Elispot diluent

ELISpot plates (MilliporeSigma) were coated with either IFNγ (BD Biosciences, #51-2525KZ), IL-17A (Invitrogen, #88-7371-88), or IL-5 (BD Biosciences, #51-1805KZ) capture antibodies at a 1:200 dilution in ELISpot coating buffer (eBioscience, Waltham, MA). After an overnight incubation at 4 o C, plates were washed and then blocked with complete RPMI (cRPMI) medium for at least 2 hours. Splenocytes harvested as described above were plated at 2 x 10 5 cells per well. A subset of each sample was stimulated with PepMix SARS-CoV-2 (JPT Peptide Technologies, #PM-WCPV-S-1) at a final concentration of 1 µg/mL. Plates were then incubated at 37°C and 5% CO2 for 48 hours.

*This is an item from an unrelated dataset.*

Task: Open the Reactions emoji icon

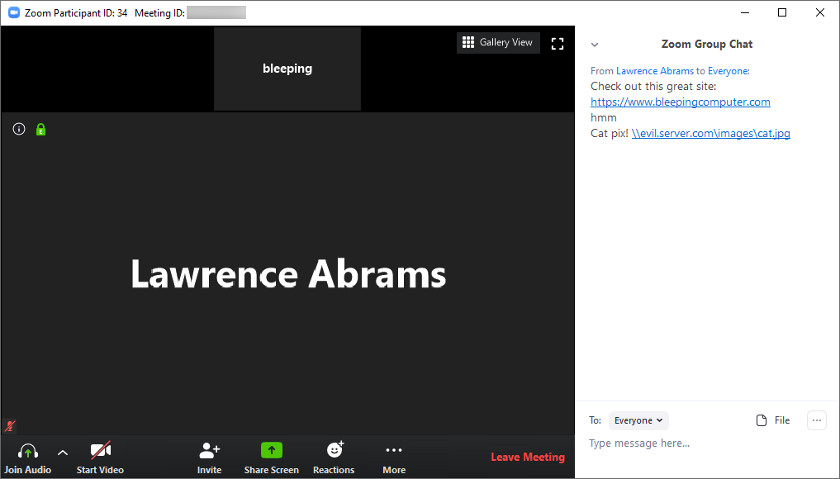Action: (334, 451)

After a wash with PBS with 0.1% Tween 20, 100 µL of detection antibody (IFNγ, BD Biosciences, #51-1818KA; IL-17A, Invitrogen, #88-7371-88; and IL-5, BD Biosciences, #51-1806KZ) was added at a 1:250 dilution in ELISpot diluent (eBioscience) overnight at 4 o C. Plates were washed and developed with Vector NovaRED Substrate Peroxidase (Vector Laboratories, Burlingame, CA; #SK-4800) for 15 minutes. The reaction was stopped by washing the plates with deionized water, and plates were left to dry in the dark. Spots were counted and data were analyzed using ImmunoSpot software (Cellular Technology Limited, Cleveland, OH).